Background Patient-reported outcomes in lupus nephritis (LN) are not well studied. Studies with disease-targeted PRO tool in LN do not exist. Herein, we describe quality of life (QOL: HRQOL & non-HRQOL) among LN patients using LupusPRO. Methods International, cross-sectional data from 1259 patients with systemic lupus erythematosus (SLE) and LupusPRO were compared, stratified by (a) presence of LN (ACR classification criteria (ACR-LN)) at any time and, (b) active LN (on SLEDAI) at study visit. Damage was assessed by SLICC/ACR-SDI. Multivariate regression analyses for QOL against ACR-LN (active LN) after adjusting for age, gender, ethnicity and country of recruitment were performed. Results Mean (SD) age was 41.7 (13.5) yrs, 93% were women. Five hundred and thirty-nine of 1259 SLE patients had ACR-LN. ACR-LN group was younger, were more often on immunosuppressive medications, had worse QOL on lupus medications and procreation than non-ACR-LN patients. HRQOL and non-HRQOL scores were similar in both groups. One hundred and twenty-nine of 539 ACR-LN patients had active LN. Active LN group was younger, had greater disease activity and had worse HRQOL and non-HRQOL compared to patients without active LN. Specific domains adversely affected were lupus symptoms, lupus medications, procreation, emotional health, body image and desires-goals domains.

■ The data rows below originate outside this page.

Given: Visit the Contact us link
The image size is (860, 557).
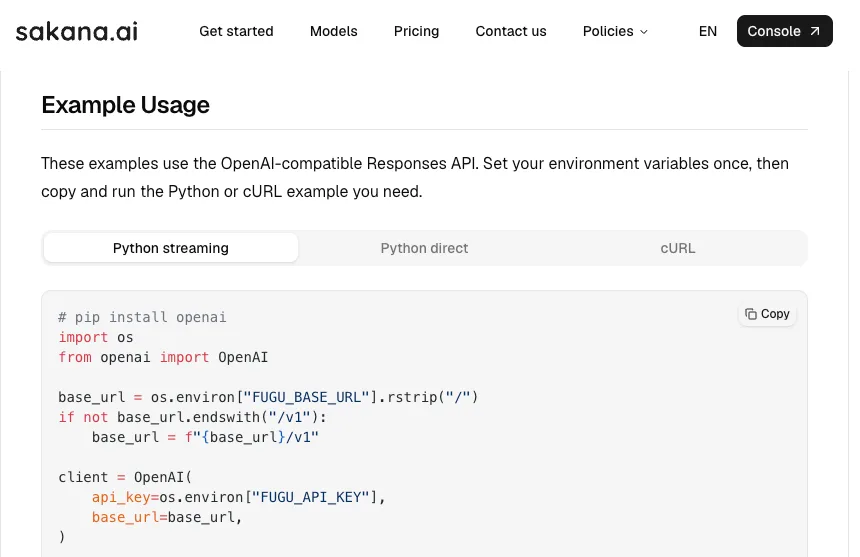Looking at the screenshot, I should tap(511, 31).
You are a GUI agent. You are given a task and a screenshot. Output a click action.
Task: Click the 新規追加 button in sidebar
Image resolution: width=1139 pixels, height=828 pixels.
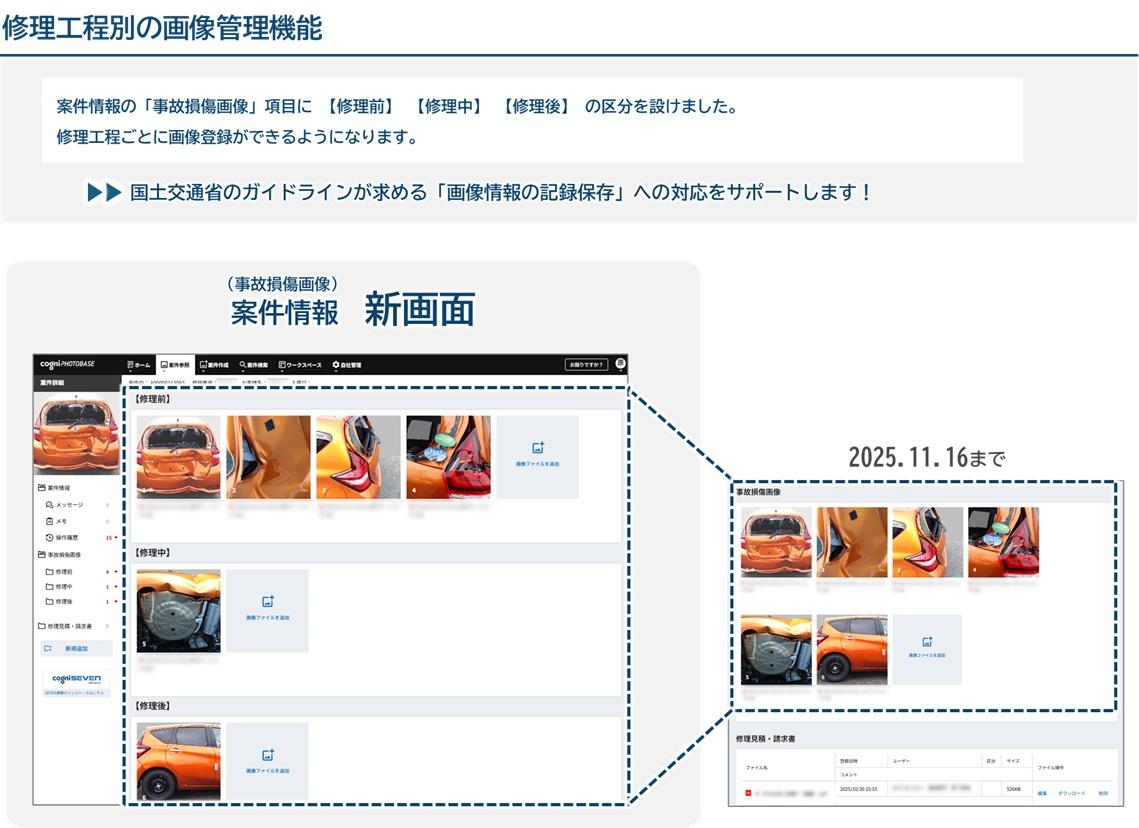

Patients with ACR-LN and active LN fared significantly worse in lupus medications and procreation HRQOL domains, even after adjusting for age, ethnicity, gender and country of recruitment. Conclusions Lupus nephritis patients have poor QOL. Patients with active LN have worse HRQOL and non-HRQOL. Most domains affected are not included in the generic QOL tools used in SLE. LN patients must receive discussion on lupus medications and procreation issues. Patients with active LN need comprehensive assessments and addressal of QOL, along with treatment for active LN.